• [Task instructions]: Print, in exact form, the lines below from the one containing "Task: Click the 08/11/2025" through the one containing "Task: Click the Proces circular arrows icon", and omit all others.

Excerpted records START

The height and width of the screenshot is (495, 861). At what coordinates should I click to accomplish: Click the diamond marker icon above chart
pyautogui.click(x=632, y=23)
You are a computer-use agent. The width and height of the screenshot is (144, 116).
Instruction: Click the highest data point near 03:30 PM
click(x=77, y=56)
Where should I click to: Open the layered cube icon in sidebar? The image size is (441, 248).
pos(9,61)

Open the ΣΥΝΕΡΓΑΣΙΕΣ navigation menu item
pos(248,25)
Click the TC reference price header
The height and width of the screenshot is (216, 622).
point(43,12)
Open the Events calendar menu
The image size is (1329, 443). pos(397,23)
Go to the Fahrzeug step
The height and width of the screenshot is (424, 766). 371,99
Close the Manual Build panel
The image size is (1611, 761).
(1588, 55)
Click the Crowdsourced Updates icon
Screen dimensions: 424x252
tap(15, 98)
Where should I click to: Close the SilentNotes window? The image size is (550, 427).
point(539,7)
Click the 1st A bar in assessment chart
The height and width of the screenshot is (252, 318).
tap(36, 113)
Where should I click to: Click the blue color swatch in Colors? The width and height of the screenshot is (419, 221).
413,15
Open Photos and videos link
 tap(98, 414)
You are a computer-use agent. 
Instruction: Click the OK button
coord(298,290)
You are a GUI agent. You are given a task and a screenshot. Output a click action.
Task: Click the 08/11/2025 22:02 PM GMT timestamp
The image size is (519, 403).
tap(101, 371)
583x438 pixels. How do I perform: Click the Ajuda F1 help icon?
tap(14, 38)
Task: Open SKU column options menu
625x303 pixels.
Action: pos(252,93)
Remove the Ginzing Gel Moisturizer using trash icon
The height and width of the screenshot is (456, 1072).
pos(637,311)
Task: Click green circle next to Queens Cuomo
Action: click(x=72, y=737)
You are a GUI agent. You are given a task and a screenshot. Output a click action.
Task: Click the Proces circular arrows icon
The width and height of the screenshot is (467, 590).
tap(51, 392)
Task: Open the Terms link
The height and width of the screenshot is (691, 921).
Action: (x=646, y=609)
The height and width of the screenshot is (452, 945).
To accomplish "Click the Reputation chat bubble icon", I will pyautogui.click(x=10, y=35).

Excerpted records END

• [Solved problem]:
Task: Click the 08/11/2025 22:02 PM GMT timestamp
The image size is (519, 403).
tap(101, 371)
583x438 pixels. How do I perform: Click the Ajuda F1 help icon?
tap(14, 38)
Task: Open SKU column options menu
625x303 pixels.
Action: pos(252,93)
Remove the Ginzing Gel Moisturizer using trash icon
The height and width of the screenshot is (456, 1072).
pos(637,311)
Task: Click green circle next to Queens Cuomo
Action: click(x=72, y=737)
You are a GUI agent. You are given a task and a screenshot. Output a click action.
Task: Click the Proces circular arrows icon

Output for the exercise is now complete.